Cependant, après la première alternance de 2000, le projet de patrimonialisation du littoral a pris des proportions très surdimensionnées. Le régime des juristes, conduit par le pape du Sopi a fait pire, mais moins que son successeur. Macky et son régime ont battu tous les records. L’orthodoxie foncière a été périclitée, à qui mieux mieux, par ce régime, adepte de la boucherie foncière et humaine. Concrètement, Wade et son tombeur ont dépassé toutes les limites en matière de mauvaise gouvernance foncière. En réalité, les grands propriétaires terriens sont des dignitaires ou des proches de ces deux hommes, responsables au premier chef de la répartition injuste et scandaleuse du lit foncier. La ribambelle de scandales fonciers, avec comme têtes de peloton, le littoral et Mbour 4 (la liste n’est pas exhaustive), où des politiciens véreux, avec la complicité de certains fonctionnaires sulfureux, tyrannisés par l’appât du gain illicite, en font leur propriété privée, au dépens du « peuple propriétaire », nécessitent des mesures hardies pour couper l’hémorragie foncière.
En vérité, il est plus que urgent pour le duo implaccable, nouvellement plébiscité, de repenser la carte foncière, particulièrement le littoral pour qu’il retrouve son lustre d’antan. C’est à dire un ilot, où tous les citoyens, sans exception aucune, y trouvent leur compte. Pour y aboutir, les nouvelles autorités, exerçant un mandat plébiscitaire, doivent systématiquement auditer l’attribution des titres sur le littoral et sur certaines propriétés foncières douteuses. Au sortir de ce diagnostic, toutes les constructions à usage d’habitation ou commercial irrégulières, doivent être démolies ou/et restituées purement et simplement, sans hésitations.
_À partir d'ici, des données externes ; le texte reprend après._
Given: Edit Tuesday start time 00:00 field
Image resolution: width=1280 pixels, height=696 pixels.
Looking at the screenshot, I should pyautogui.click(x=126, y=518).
En outre, une sur- taxation fiscale n’est point une idée saugrenue. En effet, une fiscalisation excessive pourrait être un redoutable outil de dissuasion, pour l’ application stricte du principe de pollueur payeur.
Inspiré de la théorie économique, ce principe véhicule l’idée selon laquelle la pollution doit être supportée par l’agent économique. En clair, les dégât sociaux sont internalisés dans les coûts de production de l’établissement exploitant. Il est consacré par le principe 16 de la déclaration de RIO. Principe universel, sa transposition interne reste fondamentale, car l’ordre international et celui national sont des compléments indissociables. C’est ainsi que le code de l’environnement du Sénégal de juin 2023 dispose, avec une précision chirurgicale, que « toute personne, dont les agissements causent ou sont susceptibles de causer des dommages à l’environnement, est soumise à une taxe ou à une redevance. » Partant, les décrets d’application de cette disposition ne devront laisser aucune marge de manœuvre aux accumulateurs terriens, ligotés par la boulimie et l’ivresse foncières. L’aggiornamento du foncier, notamment le littoral, passe incontestablement par la fixation d’un cadre juridique rigoureux, ne laissant aucune échappatoire aux contrevenants.
Last but not least, aucune concession, ni négociation ne devront planer sur la gestion des ressources publiques. La gouvernance de la propriété collective, déléguée aux mandataires de la nation, doit profiter à tous sénégalais.e.s, qui ont droit au chapitre, pour répondre aux exigences de la république : la liberté et l’égalité.